> **DESCRIPTION OF THE TASK**:
Edit the material below by replacing "named target" with "labeled item" wherever it occurs, leaving everything else unchanged.

———

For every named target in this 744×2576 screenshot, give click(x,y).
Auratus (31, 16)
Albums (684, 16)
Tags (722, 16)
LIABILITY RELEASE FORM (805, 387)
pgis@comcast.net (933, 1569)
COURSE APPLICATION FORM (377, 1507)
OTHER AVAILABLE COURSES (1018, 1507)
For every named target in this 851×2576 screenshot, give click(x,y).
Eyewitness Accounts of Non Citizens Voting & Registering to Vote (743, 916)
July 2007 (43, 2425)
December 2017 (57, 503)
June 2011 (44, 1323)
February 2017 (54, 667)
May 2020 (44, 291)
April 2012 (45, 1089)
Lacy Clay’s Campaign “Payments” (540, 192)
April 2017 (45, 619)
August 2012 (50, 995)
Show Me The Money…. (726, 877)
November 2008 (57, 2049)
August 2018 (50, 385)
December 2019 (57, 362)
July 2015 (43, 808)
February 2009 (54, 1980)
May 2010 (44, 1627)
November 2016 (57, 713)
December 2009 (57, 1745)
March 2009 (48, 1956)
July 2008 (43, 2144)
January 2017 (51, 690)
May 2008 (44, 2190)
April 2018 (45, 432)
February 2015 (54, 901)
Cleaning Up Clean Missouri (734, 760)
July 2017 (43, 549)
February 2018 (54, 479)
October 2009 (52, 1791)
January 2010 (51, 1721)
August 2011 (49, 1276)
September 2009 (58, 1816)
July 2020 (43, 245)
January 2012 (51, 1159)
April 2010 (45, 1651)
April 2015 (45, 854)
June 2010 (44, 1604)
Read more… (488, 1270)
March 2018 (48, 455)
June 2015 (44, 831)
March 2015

———

> **FULL SOLUTION**:
For every labeled item in this 744×2576 screenshot, give click(x,y).
Auratus (31, 16)
Albums (684, 16)
Tags (722, 16)
LIABILITY RELEASE FORM (805, 387)
pgis@comcast.net (933, 1569)
COURSE APPLICATION FORM (377, 1507)
OTHER AVAILABLE COURSES (1018, 1507)
For every labeled item in this 851×2576 screenshot, give click(x,y).
Eyewitness Accounts of Non Citizens Voting & Registering to Vote (743, 916)
July 2007 (43, 2425)
December 2017 (57, 503)
June 2011 (44, 1323)
February 2017 (54, 667)
May 2020 (44, 291)
April 2012 (45, 1089)
Lacy Clay’s Campaign “Payments” (540, 192)
April 2017 (45, 619)
August 2012 (50, 995)
Show Me The Money…. (726, 877)
November 2008 (57, 2049)
August 2018 (50, 385)
December 2019 (57, 362)
July 2015 (43, 808)
February 2009 (54, 1980)
May 2010 (44, 1627)
November 2016 (57, 713)
December 2009 (57, 1745)
March 2009 (48, 1956)
July 2008 (43, 2144)
January 2017 (51, 690)
May 2008 (44, 2190)
April 2018 (45, 432)
February 2015 (54, 901)
Cleaning Up Clean Missouri (734, 760)
July 2017 (43, 549)
February 2018 (54, 479)
October 2009 (52, 1791)
January 2010 (51, 1721)
August 2011 (49, 1276)
September 2009 (58, 1816)
July 2020 (43, 245)
January 2012 (51, 1159)
April 2010 (45, 1651)
April 2015 (45, 854)
June 2010 (44, 1604)
Read more… (488, 1270)
March 2018 (48, 455)
June 2015 (44, 831)
March 2015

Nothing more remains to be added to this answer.